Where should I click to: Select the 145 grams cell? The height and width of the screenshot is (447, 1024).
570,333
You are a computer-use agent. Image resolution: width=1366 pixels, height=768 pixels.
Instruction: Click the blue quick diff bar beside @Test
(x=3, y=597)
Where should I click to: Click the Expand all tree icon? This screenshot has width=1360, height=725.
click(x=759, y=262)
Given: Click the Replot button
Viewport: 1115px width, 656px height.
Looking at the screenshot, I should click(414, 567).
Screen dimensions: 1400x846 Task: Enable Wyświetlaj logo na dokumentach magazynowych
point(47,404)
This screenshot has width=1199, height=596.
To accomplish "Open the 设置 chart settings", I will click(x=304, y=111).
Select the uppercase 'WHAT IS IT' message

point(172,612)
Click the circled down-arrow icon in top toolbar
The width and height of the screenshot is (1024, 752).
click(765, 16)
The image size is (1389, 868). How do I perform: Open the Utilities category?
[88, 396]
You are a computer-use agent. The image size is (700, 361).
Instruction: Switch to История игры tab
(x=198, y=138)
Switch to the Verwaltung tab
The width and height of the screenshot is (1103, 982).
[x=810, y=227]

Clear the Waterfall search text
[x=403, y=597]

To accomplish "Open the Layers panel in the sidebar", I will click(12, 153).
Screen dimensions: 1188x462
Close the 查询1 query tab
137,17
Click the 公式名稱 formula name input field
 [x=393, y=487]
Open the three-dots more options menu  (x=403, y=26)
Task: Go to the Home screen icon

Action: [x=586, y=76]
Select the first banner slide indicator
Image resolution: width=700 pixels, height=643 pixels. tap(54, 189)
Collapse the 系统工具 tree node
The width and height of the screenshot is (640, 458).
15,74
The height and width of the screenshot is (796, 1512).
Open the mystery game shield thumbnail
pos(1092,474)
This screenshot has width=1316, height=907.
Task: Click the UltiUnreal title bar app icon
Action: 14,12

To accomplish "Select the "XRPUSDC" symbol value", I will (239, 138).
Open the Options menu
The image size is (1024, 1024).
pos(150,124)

☆ ☆ ☆

**Work instruction:** From the first line through the last, give the data above again exactly.

**Answer to the exercise:**
Where should I click to: Select the 145 grams cell? The height and width of the screenshot is (447, 1024).
570,333
You are a computer-use agent. Image resolution: width=1366 pixels, height=768 pixels.
Instruction: Click the blue quick diff bar beside @Test
(x=3, y=597)
Where should I click to: Click the Expand all tree icon? This screenshot has width=1360, height=725.
click(x=759, y=262)
Given: Click the Replot button
Viewport: 1115px width, 656px height.
Looking at the screenshot, I should click(414, 567).
Screen dimensions: 1400x846 Task: Enable Wyświetlaj logo na dokumentach magazynowych
point(47,404)
This screenshot has width=1199, height=596.
To accomplish "Open the 设置 chart settings", I will click(x=304, y=111).
Select the uppercase 'WHAT IS IT' message

point(172,612)
Click the circled down-arrow icon in top toolbar
The width and height of the screenshot is (1024, 752).
click(765, 16)
The image size is (1389, 868). How do I perform: Open the Utilities category?
[88, 396]
You are a computer-use agent. The image size is (700, 361).
Instruction: Switch to История игры tab
(x=198, y=138)
Switch to the Verwaltung tab
The width and height of the screenshot is (1103, 982).
[x=810, y=227]

Clear the Waterfall search text
[x=403, y=597]

To accomplish "Open the Layers panel in the sidebar", I will click(12, 153).
Screen dimensions: 1188x462
Close the 查询1 query tab
137,17
Click the 公式名稱 formula name input field
 [x=393, y=487]
Open the three-dots more options menu  (x=403, y=26)
Task: Go to the Home screen icon

Action: [x=586, y=76]
Select the first banner slide indicator
Image resolution: width=700 pixels, height=643 pixels. tap(54, 189)
Collapse the 系统工具 tree node
The width and height of the screenshot is (640, 458).
15,74
The height and width of the screenshot is (796, 1512).
Open the mystery game shield thumbnail
pos(1092,474)
This screenshot has width=1316, height=907.
Task: Click the UltiUnreal title bar app icon
Action: 14,12

To accomplish "Select the "XRPUSDC" symbol value", I will (239, 138).
Open the Options menu
The image size is (1024, 1024).
pos(150,124)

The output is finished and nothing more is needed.